◆ **PROBLEM DESCRIPTION**:
Where a line of the material includes the string "screenshot", copy that line.

***** DATA PROVIDED *****

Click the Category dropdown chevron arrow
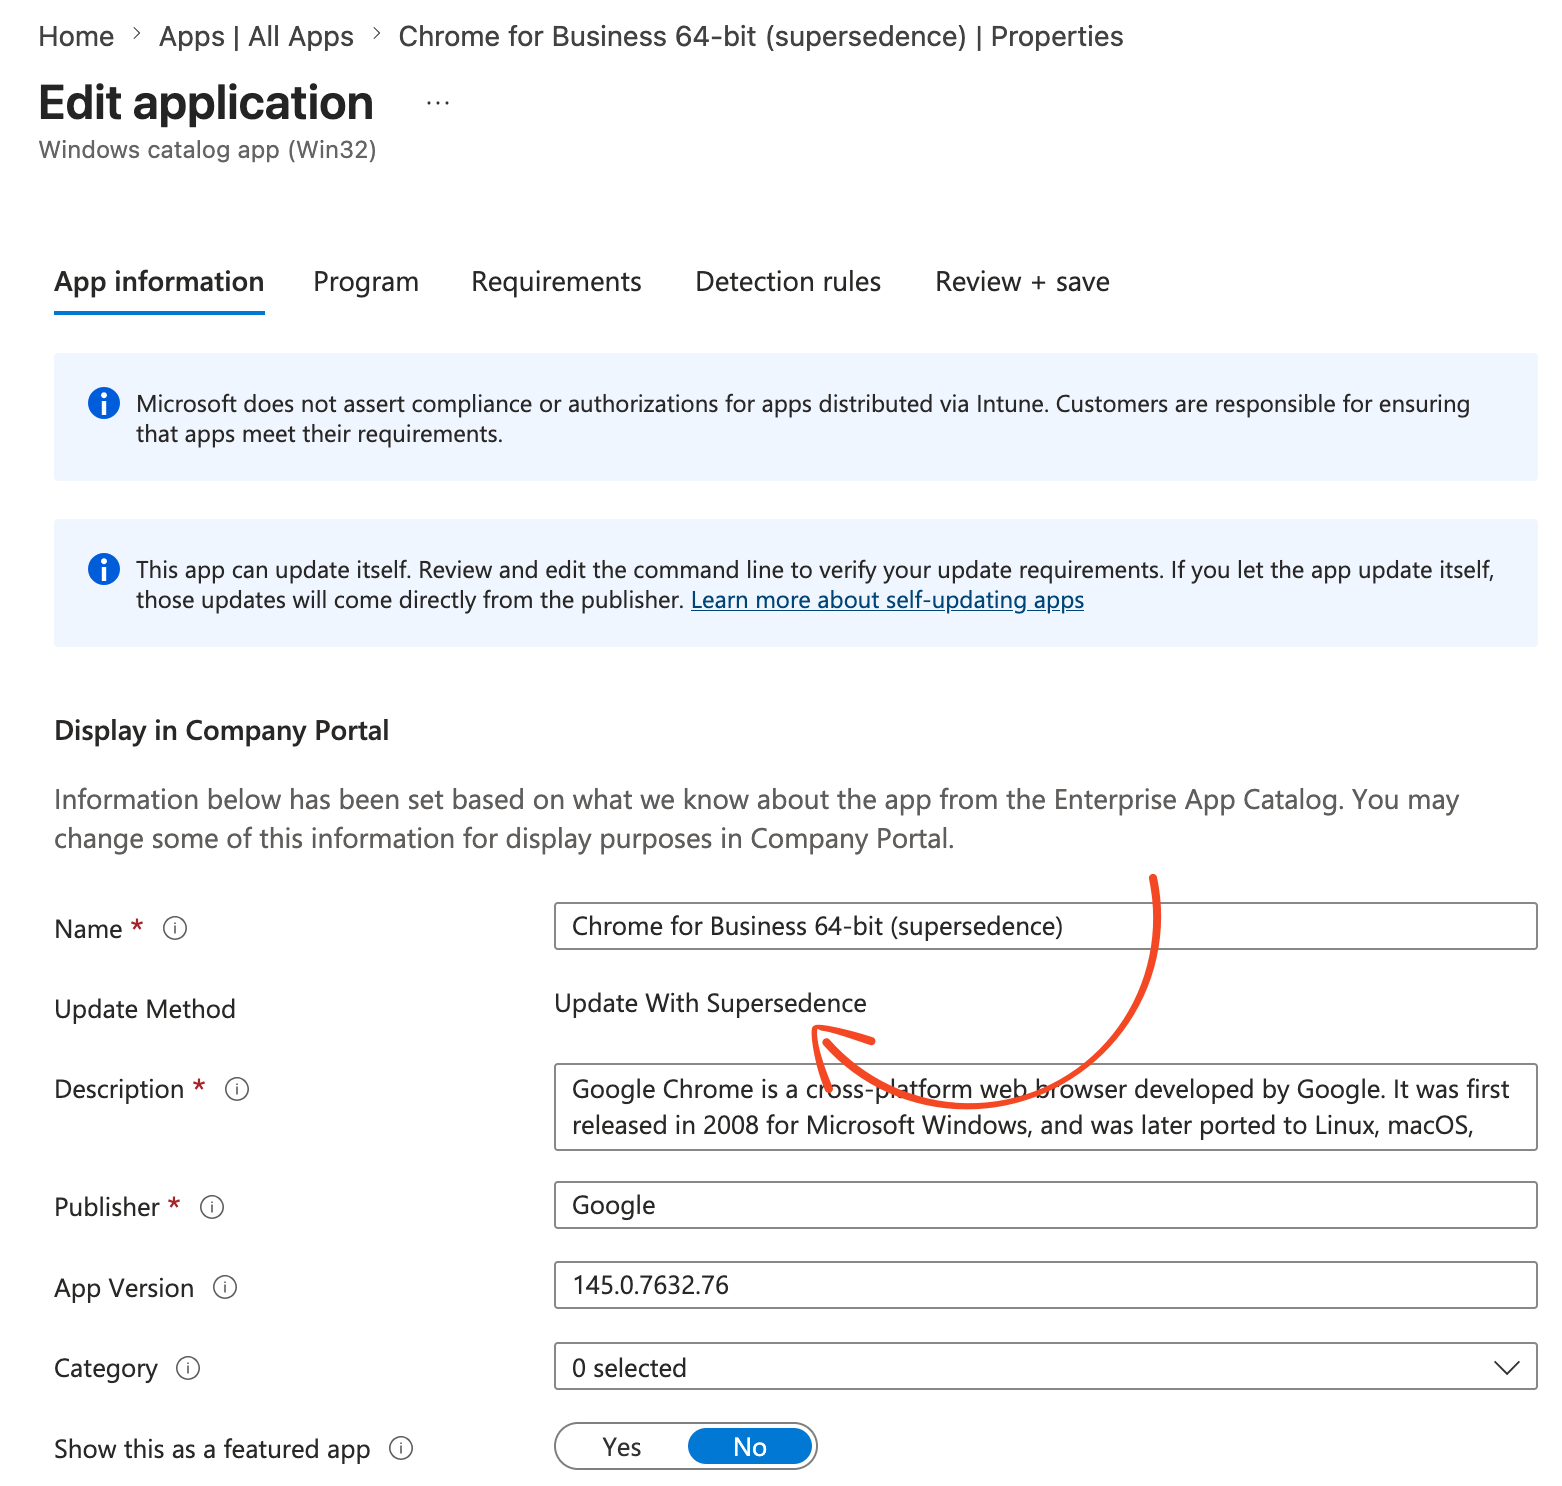The image size is (1562, 1486). (1507, 1367)
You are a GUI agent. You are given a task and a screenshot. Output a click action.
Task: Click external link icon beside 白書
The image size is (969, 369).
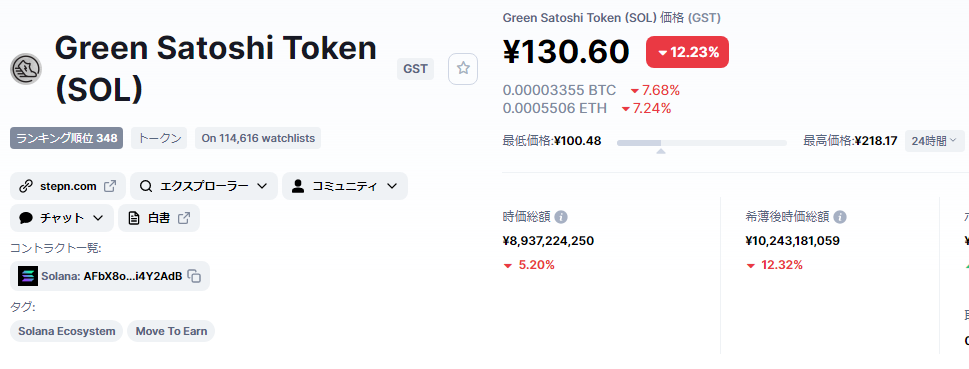pyautogui.click(x=184, y=218)
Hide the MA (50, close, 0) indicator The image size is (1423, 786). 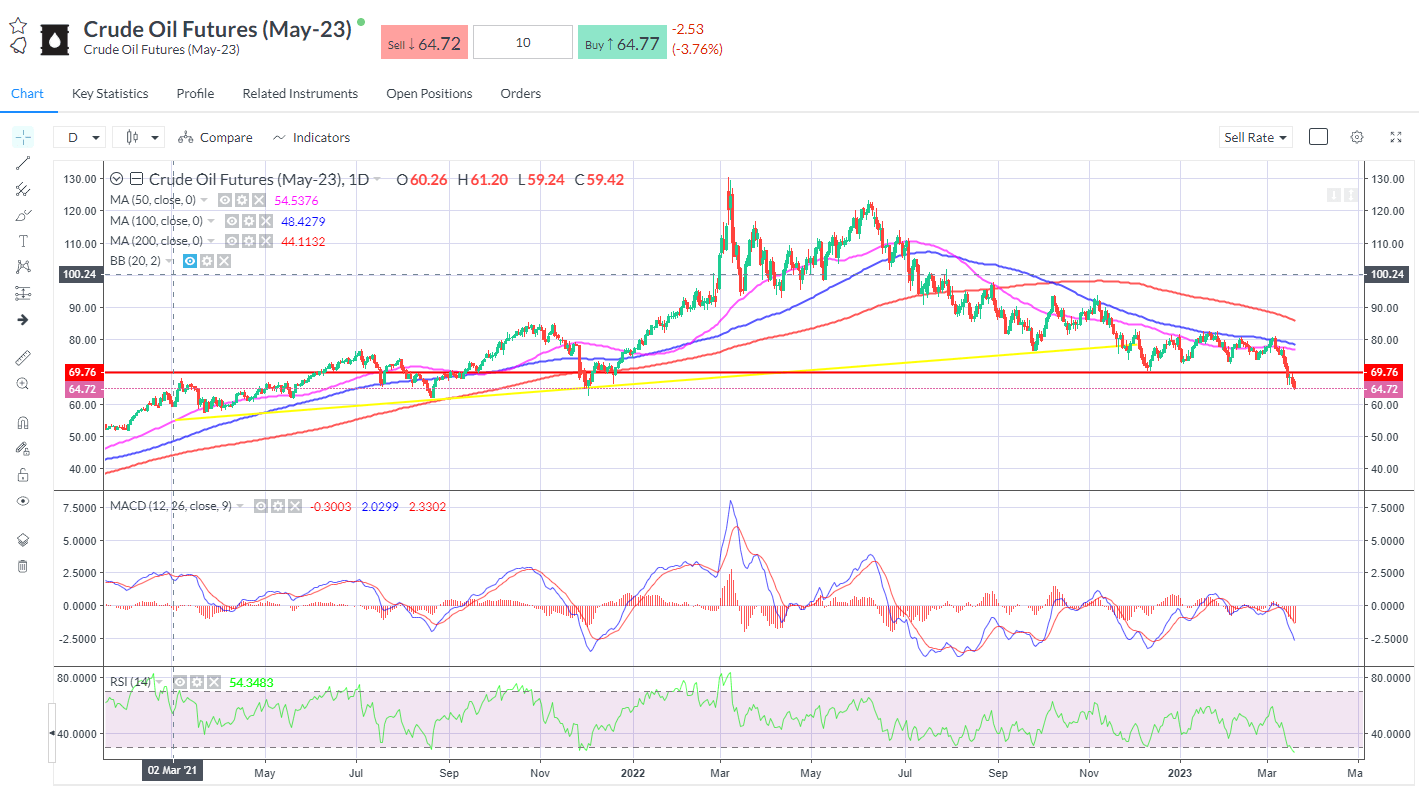225,199
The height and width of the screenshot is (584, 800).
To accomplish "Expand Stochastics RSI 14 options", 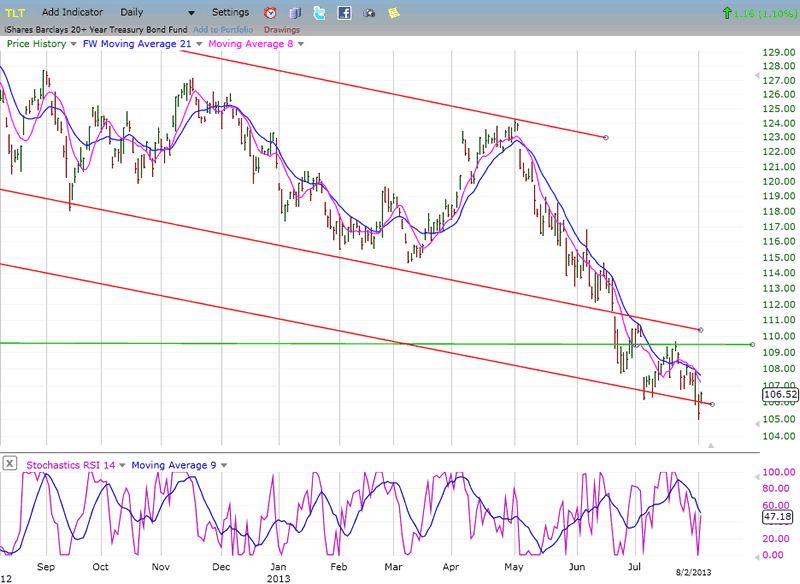I will coord(119,464).

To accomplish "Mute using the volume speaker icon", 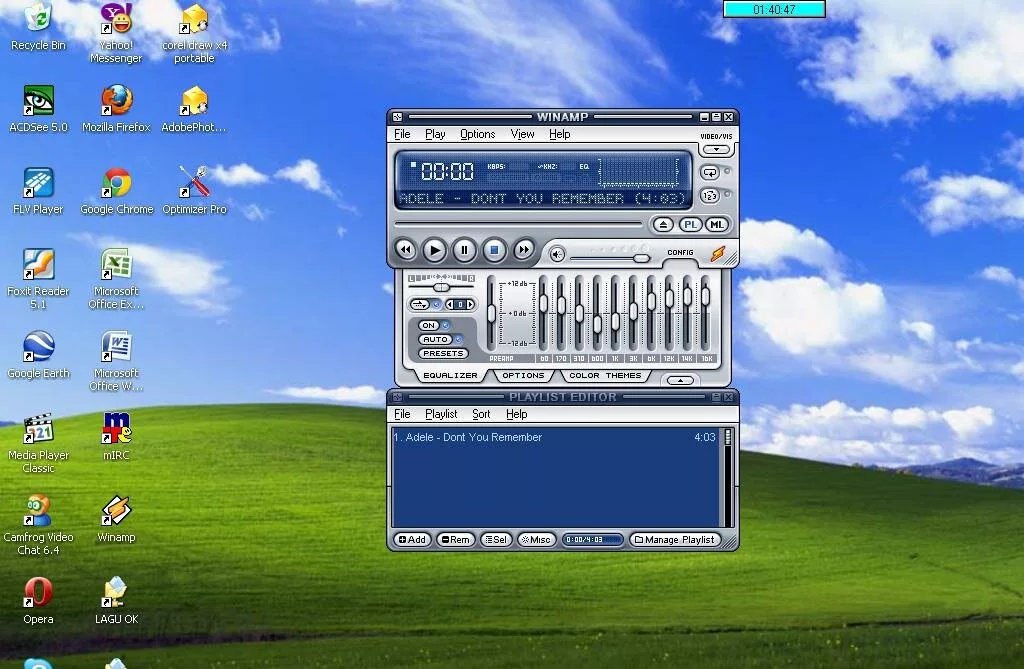I will coord(557,254).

*****

◆ **SOLVED EXERCISE**:
You are a GUI agent. You are given a task and a screenshot. Output a click action.
The height and width of the screenshot is (584, 800).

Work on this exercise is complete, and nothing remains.